Given this, the GAO released the first in a series of reports related to the Evidence Act’s provisions. The report surveyed a random sample of 3,993 federal managers across 24 major federal agencies between July and December of last year. The survey gauges the managers’ views on the availability and quality of evidence at their respective agencies, and the use of the data in different decision-making activities. Activities that ensure decision makers have the evidence they need, according to the GAO, include performance information, program evaluations, statistical data, and other research and analysis.
The survey results provide government-wide averages as well as individual agency levels, to help identify where opportunities exist to strengthen federal evidence-based policymaking.

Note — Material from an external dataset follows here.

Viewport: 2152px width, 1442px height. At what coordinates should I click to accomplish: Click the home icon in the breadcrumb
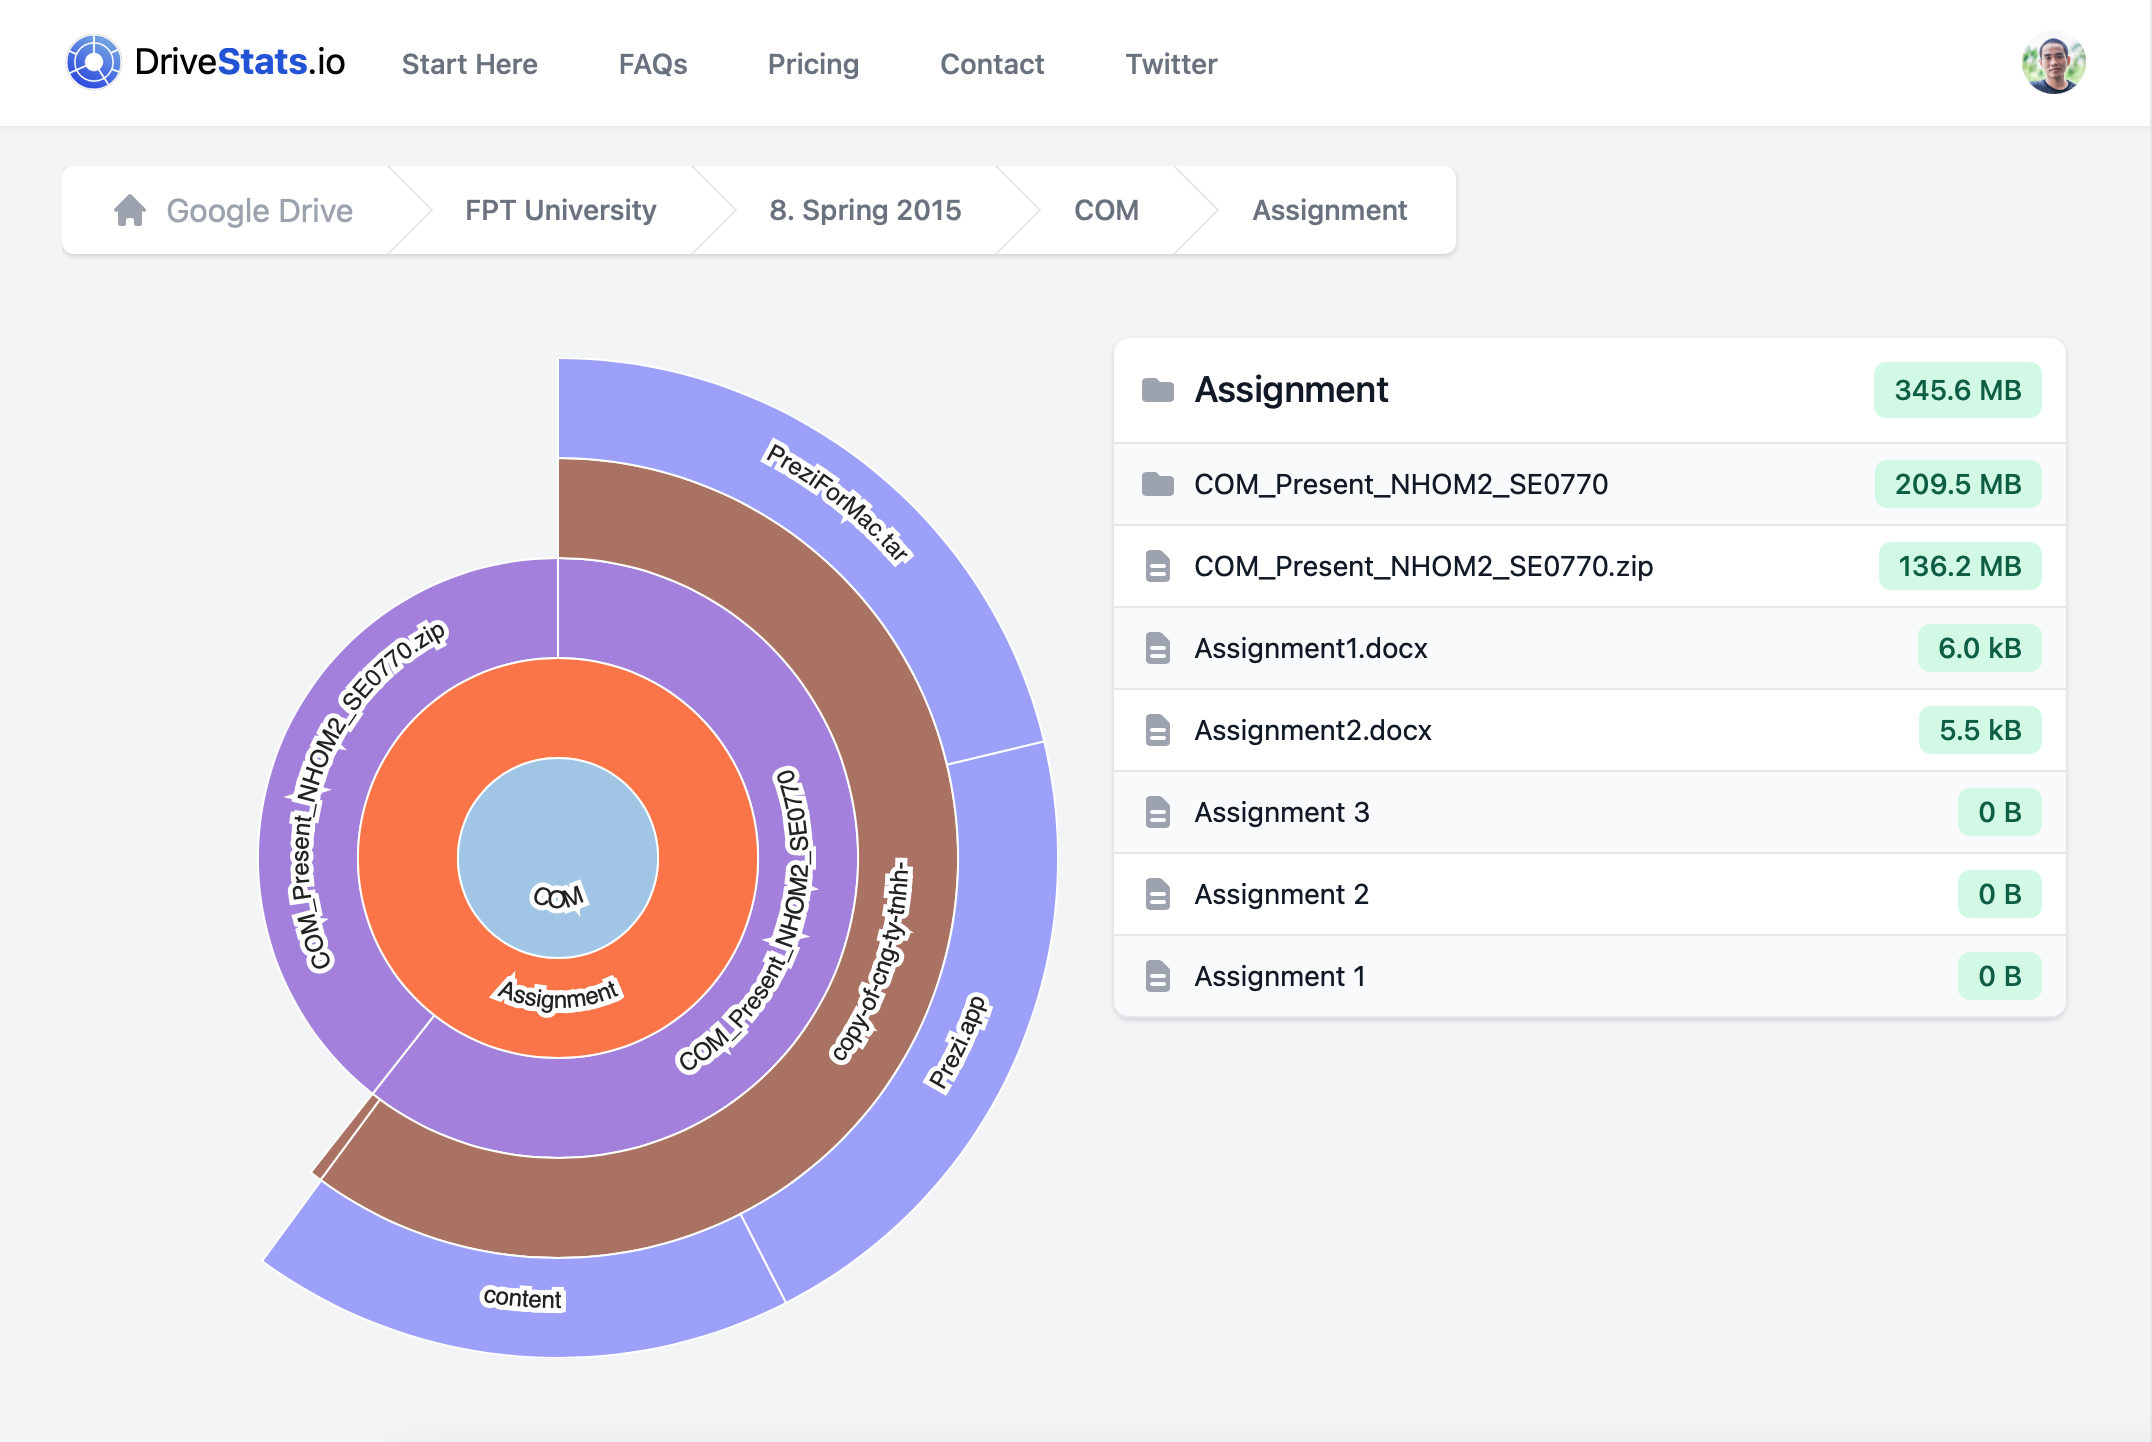(x=130, y=211)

Overall, 42.4% of federal managers reported they had quality evidence for selected management activities. These activities include developing program strategies, setting priorities and goals, adopting new approaches, coordinating program efforts and avoiding duplicative activities. Nonetheless, the lowest scoring activity among federal agencies is using evidence to information the public about a program’s performance, with an average 31% reporting using evidence for that action.
Moreover, 47.2% of survey respondents said they had the staff with skills needed to collect and analyze performance information, while only 45.4% said they had staff with skills needed to collect and analyze data research and analysis. Additionally, 43.2% said they had the staff with skills to integrate and compare findings from performance measurement, program evaluations and other sources of evidence.
Comparably, 44.7% said they had the tools needed to collect and analyze performance information, and 36% had tools to collect and analyze data, research and analysis. A higher number, 62.6% of federal managers, said their agency had the tools needed to protect the privacy and security of data.
Concerning individual agencies, the GAO identified 16 agencies that “were statistically significantly different from the government-wide average on one or more questions related to existing evidence-building capacity.” The chart below depicts the nine agencies that had results statistically significantly lower when compared to the government-wide average on one or more questions.
Though the federal government has taken strides to improve evidence-based policymaking and activities, there is remains much work left to do. The GAO recommends OMB work with OPM and relevant interagency councils, such as the CDO Council, to leverage survey results as an additional source to inform evidence-building capacities. OMB has been active in issuing guidance surrounding Evidence Act implementation. Here, the GAO recommends the agency use the results to develop and prioritize cross-cutting opportunities to build evidence-based capabilities across multiple agencies.